“Get at ’im, Darby,” yelled Whip, and as the brute struggled to its feet Darby “got at ’im,” and the stockwhip fell hissing and stinging till the brute scrambled up and, tail in air, bolted headlong down the slope. But the rest of the cluster had scattered, and Steve put spurs to horse and raced up and along the hillside, the loose stones sliding and trundling down the hill from his track like sparks from a rocket.
“Did ye see that poker?” shouted Darby, as they swept the herd together and headed them down the hill. “Did ye see ’im, Steve?” “No,” said Steve, innocently. “What was he doing?” “Doin’—the brute,” spluttered Darby, wrathfully. “’E nearly poked my ’orses’ ribs in, and ’e’s tore a hole in my trousies from yonder to yesterday. I’ll ’poke’ ’im,” and he spurred closer and snicked viciously at the discomfited “poker.”
“Take a couple o’ men an’ try along the Whale-back, Steve,” said Scottie later, and Steve called to Jack Ever and Whip Thompson and cantered off.
The Whale-back was a long hill shaped roughly, as its name described, covered with boulders and fallen logs, scored down its sides with dry water courses and, where the tail sank, thinly covered by scattered trees. It was rough and risky going, but the men took it end to end, riding as if it were level as a billiard table. When they came to where the head of the hill fell away in slopes and cliffs too steep for horse or bullock to keep a footing, they turned and began to beat back through the boulders and gullies, picking up a stray bullock here and a couple there, till they were driving thirty to forty of them back towards the slope of the “tail.” The mob went crashing down through the timber, and Jack and Whip drew rein and let them go.
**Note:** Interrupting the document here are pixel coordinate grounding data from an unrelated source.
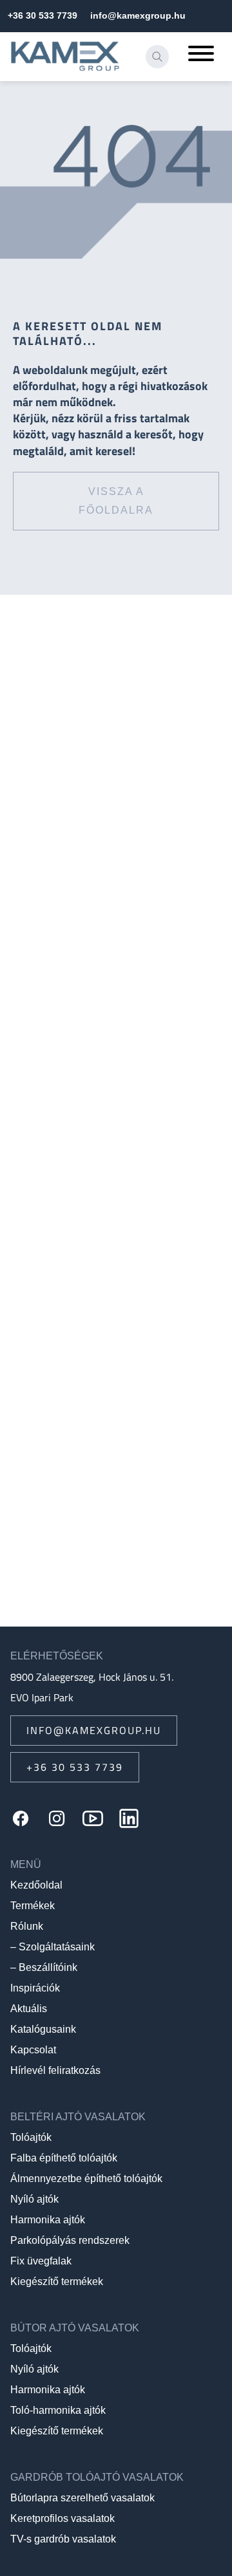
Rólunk (26, 1926)
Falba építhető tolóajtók (63, 2157)
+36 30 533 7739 (42, 15)
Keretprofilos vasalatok (62, 2518)
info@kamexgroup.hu (138, 15)
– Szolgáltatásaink (52, 1946)
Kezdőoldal (36, 1885)
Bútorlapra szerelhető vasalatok (82, 2497)
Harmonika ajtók (47, 2219)
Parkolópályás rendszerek (70, 2240)
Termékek (32, 1905)
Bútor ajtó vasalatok (74, 2327)
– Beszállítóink (43, 1967)
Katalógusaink (43, 2029)
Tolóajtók (31, 2137)
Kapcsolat (33, 2049)
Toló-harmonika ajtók (58, 2410)
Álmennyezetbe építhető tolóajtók (86, 2178)
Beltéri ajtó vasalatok (78, 2116)
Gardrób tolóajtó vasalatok (97, 2477)
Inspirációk (35, 1988)
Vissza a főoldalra (116, 501)
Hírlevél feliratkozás (55, 2070)
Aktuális (28, 2008)
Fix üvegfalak (41, 2260)
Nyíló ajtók (34, 2199)
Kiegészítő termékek (56, 2281)
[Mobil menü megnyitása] (201, 57)
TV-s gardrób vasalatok (63, 2539)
But Steve yelled, and swung his whip, and lifted his horse over a fallen trunk, and went thundering in pursuit at a gallop. “What’s wrong wi’ Steve these days?” said Jack Ever. “You’d think ’e was tryin’ to break ’is blanky neck.” “Never was wot you’d call a cautious or a careful sort o’ rider, but blow me if ’e isn’t madder’n ever,” agreed Whip, dodging round a boulder and taking a deep gully in his stride.
“Look at that now,” ejaculated Whip, as the bullocks plunged into the timber, and Steve drove in hard on their heels.
The cattle were nimble on their feet and agile as deer, and they stormed crashing through the trees at full gallop. Steve rode with his head stooped to avoid the branches that swept over his head, and would have flung him headlong if one had caught him, and his horse leaped and twisted over the logs and between the rocks, in and out of steep-sided holes, and whirled inch-clear past standing trees, all at top speed.
Cattle and horseman burst out of the trees, and as Whip and Jack cleared the timber well behind them, they were careering full tilt down the slope.
“See that,” said Whip, and “Clever work, but useless risky,” commented Jack, as he watched.
The cattle had reached the dip at the foot of the Whale-back’s tail, and when he saw that they were going to scatter and try to break up the steeper slope beyond instead of turning down the hillside to the valley, Steve touched the horse with the spur, surged past them, and wheeled them downhill. The cattle and he poured down together in an avalanche of stones and earth, and the long snarling roar of their slide came back to the two men above, mingled with the steady cracks of the stockwhip.